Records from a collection
━━━━━━
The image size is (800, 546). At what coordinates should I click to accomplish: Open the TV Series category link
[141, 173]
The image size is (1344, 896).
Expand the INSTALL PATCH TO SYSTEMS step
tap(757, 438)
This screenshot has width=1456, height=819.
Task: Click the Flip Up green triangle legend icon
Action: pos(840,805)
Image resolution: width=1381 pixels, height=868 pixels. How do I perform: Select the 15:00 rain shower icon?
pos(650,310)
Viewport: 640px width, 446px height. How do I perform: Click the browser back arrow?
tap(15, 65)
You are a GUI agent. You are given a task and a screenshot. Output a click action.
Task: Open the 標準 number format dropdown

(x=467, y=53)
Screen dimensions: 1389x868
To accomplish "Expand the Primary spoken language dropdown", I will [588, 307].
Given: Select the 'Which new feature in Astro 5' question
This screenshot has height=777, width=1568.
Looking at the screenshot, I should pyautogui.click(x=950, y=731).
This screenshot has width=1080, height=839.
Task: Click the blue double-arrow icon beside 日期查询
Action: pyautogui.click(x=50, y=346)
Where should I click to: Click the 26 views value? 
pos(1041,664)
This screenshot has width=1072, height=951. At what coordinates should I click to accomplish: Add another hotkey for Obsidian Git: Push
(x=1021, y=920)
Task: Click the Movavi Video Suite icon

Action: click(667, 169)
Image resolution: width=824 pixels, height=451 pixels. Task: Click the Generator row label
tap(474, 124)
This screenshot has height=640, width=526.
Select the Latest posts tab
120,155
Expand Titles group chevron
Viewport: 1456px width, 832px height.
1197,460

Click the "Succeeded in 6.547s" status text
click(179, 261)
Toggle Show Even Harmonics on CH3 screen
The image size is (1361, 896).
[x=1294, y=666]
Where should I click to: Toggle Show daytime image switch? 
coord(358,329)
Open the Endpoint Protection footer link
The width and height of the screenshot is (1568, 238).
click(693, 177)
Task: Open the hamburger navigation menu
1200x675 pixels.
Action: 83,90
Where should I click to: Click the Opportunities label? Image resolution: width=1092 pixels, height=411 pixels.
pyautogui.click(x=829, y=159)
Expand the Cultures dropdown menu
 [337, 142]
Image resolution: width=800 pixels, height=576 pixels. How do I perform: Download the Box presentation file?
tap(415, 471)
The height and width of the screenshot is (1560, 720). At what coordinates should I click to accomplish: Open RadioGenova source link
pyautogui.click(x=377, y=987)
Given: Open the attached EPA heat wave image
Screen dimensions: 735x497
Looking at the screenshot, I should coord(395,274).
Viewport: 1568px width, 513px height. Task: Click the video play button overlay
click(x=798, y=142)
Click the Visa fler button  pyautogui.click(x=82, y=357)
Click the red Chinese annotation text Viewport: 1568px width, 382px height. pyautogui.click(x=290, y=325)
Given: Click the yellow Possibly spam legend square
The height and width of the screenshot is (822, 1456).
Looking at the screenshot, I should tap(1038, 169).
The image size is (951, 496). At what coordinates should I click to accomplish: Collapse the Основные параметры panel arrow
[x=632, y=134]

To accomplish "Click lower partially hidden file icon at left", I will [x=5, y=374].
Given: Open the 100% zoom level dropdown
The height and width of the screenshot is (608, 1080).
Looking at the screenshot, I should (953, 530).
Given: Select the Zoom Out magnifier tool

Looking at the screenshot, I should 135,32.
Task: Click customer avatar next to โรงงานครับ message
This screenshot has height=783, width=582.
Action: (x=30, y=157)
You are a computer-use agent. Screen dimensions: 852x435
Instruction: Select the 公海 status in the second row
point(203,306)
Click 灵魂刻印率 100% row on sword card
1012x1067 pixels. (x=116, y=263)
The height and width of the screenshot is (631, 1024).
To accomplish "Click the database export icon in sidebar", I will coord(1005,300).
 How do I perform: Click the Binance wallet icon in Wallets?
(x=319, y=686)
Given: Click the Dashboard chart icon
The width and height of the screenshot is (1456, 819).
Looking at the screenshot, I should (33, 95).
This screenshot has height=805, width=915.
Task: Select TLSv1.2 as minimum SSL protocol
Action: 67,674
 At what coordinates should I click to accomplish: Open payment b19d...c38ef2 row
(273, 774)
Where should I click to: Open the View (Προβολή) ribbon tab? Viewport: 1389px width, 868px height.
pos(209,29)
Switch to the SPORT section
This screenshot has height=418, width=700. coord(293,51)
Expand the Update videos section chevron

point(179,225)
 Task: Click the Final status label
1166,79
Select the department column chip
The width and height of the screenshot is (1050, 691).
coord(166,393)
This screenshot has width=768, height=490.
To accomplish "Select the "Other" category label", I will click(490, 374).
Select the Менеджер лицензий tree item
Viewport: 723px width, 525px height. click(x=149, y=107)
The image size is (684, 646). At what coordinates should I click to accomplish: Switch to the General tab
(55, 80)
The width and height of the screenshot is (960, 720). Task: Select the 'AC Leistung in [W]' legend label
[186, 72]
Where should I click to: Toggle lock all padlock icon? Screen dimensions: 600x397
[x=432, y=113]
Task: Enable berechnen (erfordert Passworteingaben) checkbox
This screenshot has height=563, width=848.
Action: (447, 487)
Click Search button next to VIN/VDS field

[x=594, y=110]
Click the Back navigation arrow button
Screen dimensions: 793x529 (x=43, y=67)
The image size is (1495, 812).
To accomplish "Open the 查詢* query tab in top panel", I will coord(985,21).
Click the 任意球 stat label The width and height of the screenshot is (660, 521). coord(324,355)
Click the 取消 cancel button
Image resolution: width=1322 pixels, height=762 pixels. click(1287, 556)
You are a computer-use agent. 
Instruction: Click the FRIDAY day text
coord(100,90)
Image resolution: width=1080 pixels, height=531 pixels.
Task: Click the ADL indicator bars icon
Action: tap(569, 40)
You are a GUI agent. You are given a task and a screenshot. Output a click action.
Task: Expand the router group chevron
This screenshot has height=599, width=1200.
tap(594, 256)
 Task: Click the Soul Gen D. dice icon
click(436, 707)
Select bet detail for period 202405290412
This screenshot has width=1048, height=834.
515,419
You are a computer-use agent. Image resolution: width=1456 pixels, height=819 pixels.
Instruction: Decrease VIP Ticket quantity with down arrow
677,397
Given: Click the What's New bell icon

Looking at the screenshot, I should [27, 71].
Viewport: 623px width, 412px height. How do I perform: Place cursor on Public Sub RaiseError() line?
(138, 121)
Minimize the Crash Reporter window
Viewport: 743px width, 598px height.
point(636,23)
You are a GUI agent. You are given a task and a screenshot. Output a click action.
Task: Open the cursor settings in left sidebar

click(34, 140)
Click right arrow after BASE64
━━━━━━
### Exercise instructions
Copy out each line of the records above that contains the string "sidebar". Only matches with the same capitalization count.

### The reply
To accomplish "Click the database export icon in sidebar", I will coord(1005,300).
Task: Open the cursor settings in left sidebar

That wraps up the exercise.